Trois fois primé au Festival de Deauville mais, victime d’une programmation en pleine crise de la Covid-19, The Nest, de Sean Durkin, débarque en premier exclusivité sur Canal +. L’occasion de retrouver Jude Law au sommet de son art dans une critique de la société libérale.
Diffusion : mardi 9, 21h10 sur Canal +
Dans les années 1980, Rory, un ancien courtier devenu un ambitieux entrepreneur, convainc Allison, son épouse américaine, et leurs deux enfants de quitter le confort d’une banlieue cossue des États-Unis pour s’installer en Angleterre, son pays de naissance.
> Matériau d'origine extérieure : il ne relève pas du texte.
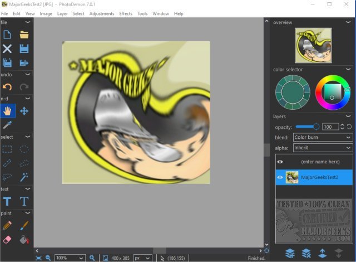Select the Eraser tool

[x=7, y=240]
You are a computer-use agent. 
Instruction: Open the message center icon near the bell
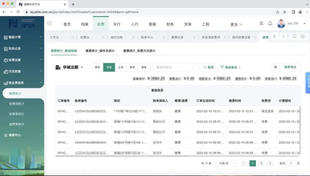pos(261,24)
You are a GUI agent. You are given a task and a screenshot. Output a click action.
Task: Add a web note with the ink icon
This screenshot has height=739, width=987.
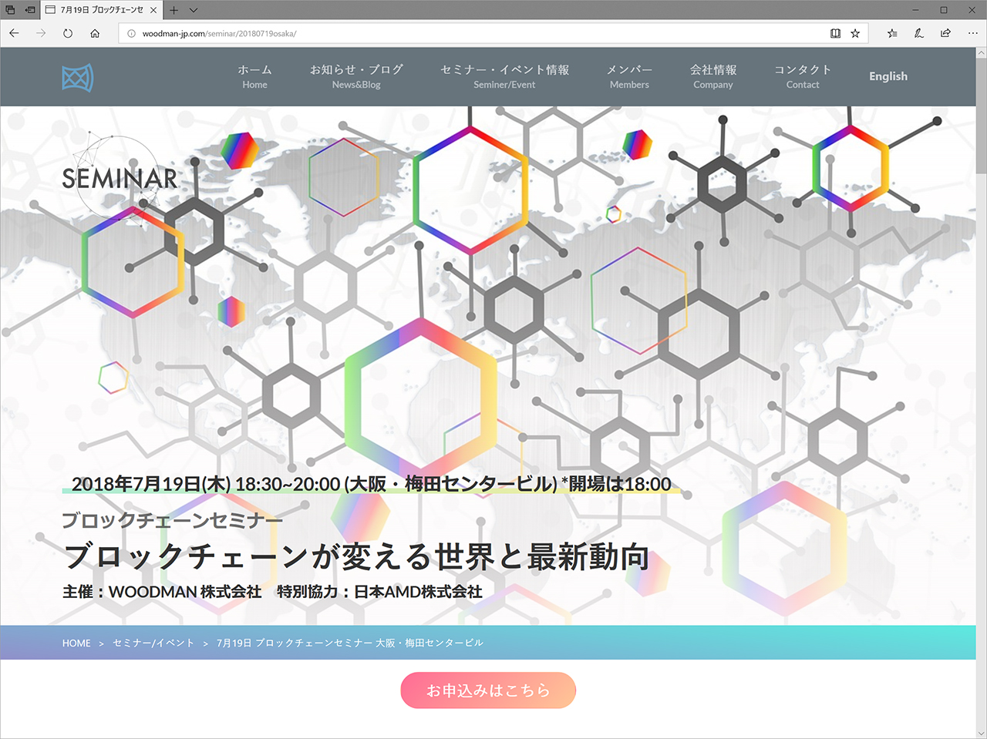point(918,33)
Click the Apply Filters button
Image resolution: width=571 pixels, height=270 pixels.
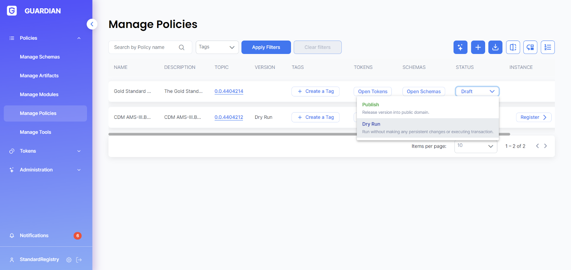point(266,47)

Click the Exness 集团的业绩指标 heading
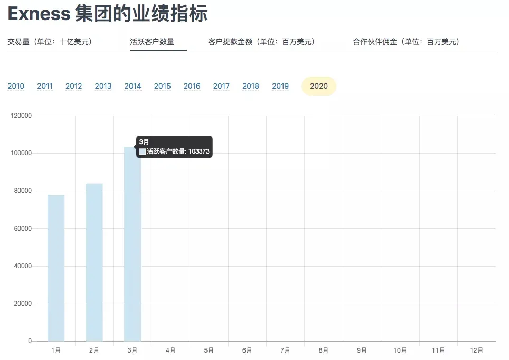107,14
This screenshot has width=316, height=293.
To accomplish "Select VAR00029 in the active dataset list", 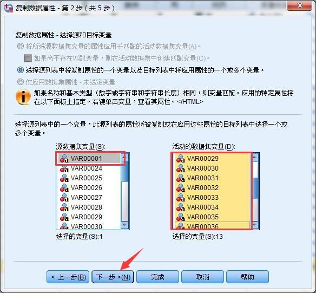I will point(212,159).
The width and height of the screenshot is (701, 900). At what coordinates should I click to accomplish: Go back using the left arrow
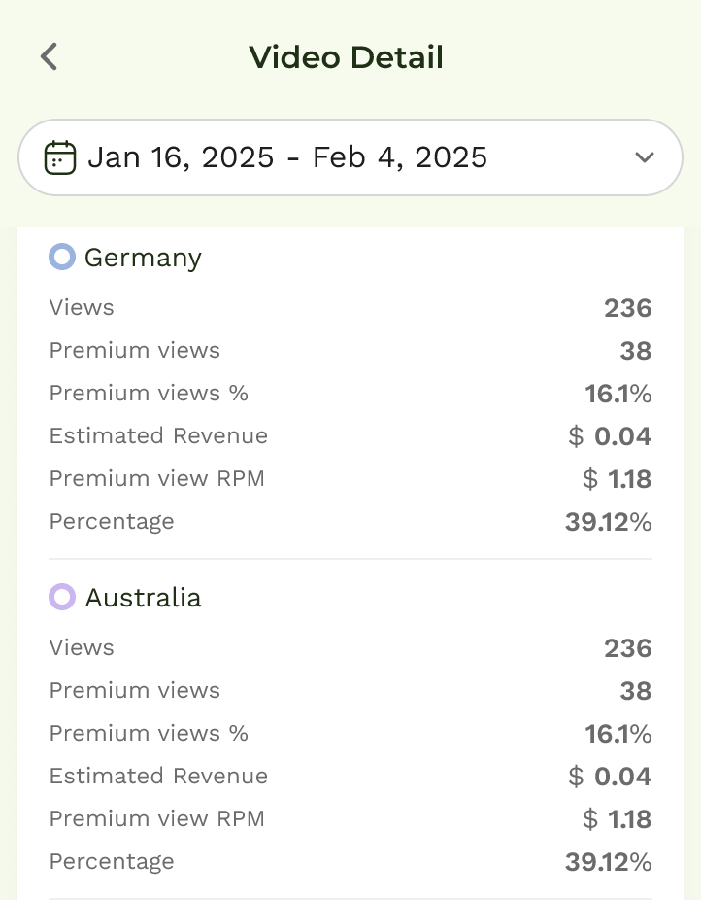50,57
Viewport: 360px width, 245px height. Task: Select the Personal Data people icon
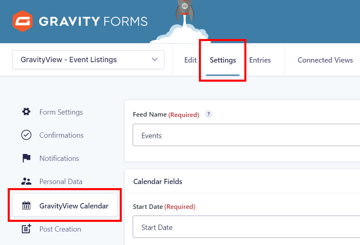[x=26, y=181]
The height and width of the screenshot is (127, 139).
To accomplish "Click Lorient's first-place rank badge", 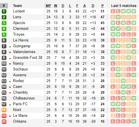I will (4, 11).
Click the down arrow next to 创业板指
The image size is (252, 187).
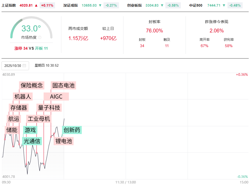[162, 5]
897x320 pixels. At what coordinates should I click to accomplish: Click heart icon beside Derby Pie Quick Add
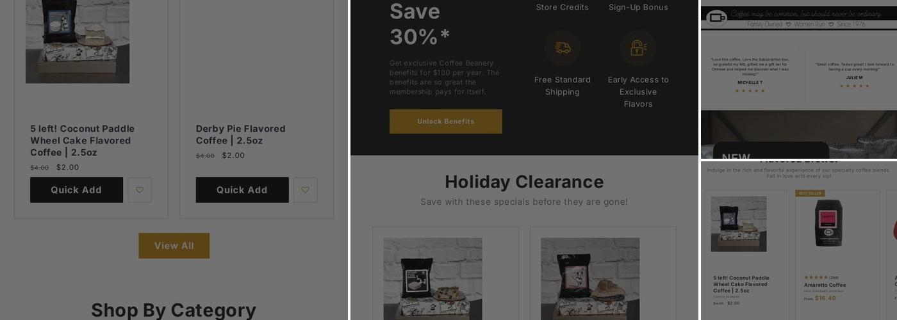click(x=305, y=190)
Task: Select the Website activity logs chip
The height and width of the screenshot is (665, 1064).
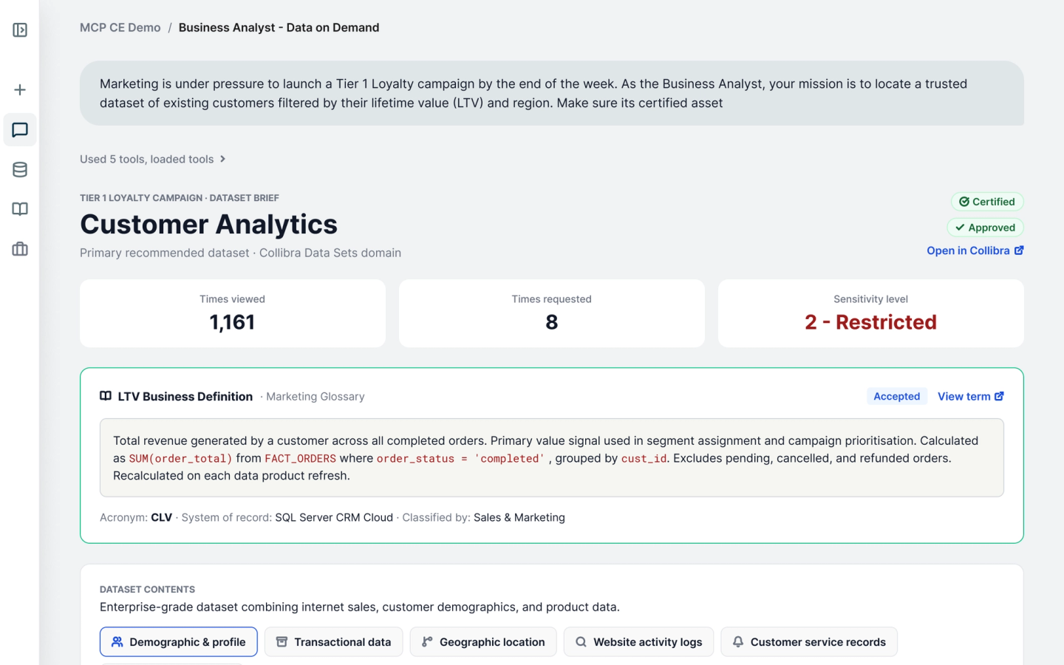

Persuadé d’y faire fortune, Rory loue un vieux manoir en pleine campagne où sa femme pourra continuer à monter à cheval. Mais l’espoir d’un lucratif nouveau départ s’évanouit rapidement et l’isolement fissure peu à peu l’équilibre familial.
Supporté par une mise en scène splendide, ce thriller d’atmosphère est un portrait cruel d’une société libérale où, derrière l’image glamour, le mythe de la réussite, on découvre un parfum de désillusion et de névroses. L’occasion pour Jude Law de signer une composition parfaire d’un « winner » de la finance, un père et mari attentionné, qui voit sa vie lui échapper. Pour le comédien, ce film était le moyen de revenir en pleine lumière. De fait, après avoir été révélé par son rôle de play-boy cynique dans Le Talentueux M. Ripley, si Jude Law a beaucoup tourné, il n’a pas toujours trouvé les rôles à sa mesure ni misé sur les bons chevaux.
Ainsi on l’a vu à l’affiche de deux films de Scorcese qui ne sont pas les meilleurs de sa filmographie et ne vont pas cartonner : Aviator et Hugo Cabret. Et quand il a tourné avec David Cronenberg dans eXistenZ ou avec le grand Terry Gillian dans L’Imaginarium du Dr Parnassus, ce sont des bides. Entre autres.
Mais l’acteur a de la ressource et le prouve dans ce film où il campe un hâbleur pathétique face à sa femme, jouée par Carrie Coon, parfaite dans la peau de cette mère qui sombre et se réfugie dans sa passion pour les chevaux. De fait, Jude Law mérite mieux que de jouer le mannequin pour les pubs Dior, comme il le fit entre 2008 et 2012, sans doute pour compenser des succès moindres sur grand écran.
Interrogé dans les colonnes de L’Obs, il reconnaît que l’âge va peut-être lui ouvrir de nouvelles portes : « Or vieillir, prendre de la bouteille, stimule davantage l’imaginaire des cinéastes et des auteurs. On ne vient plus vous chercher pour être juste beau et attirant : les personnages qu’on vous propose importent plus que votre apparence. » Magnifique et émouvant, The Nest sera peut-être, avec le recul, un film-charnière dans la carrière du héros de la série de Paolo Sorrentino, The Young Pope qui marquait son retour en grâce de l’artiste.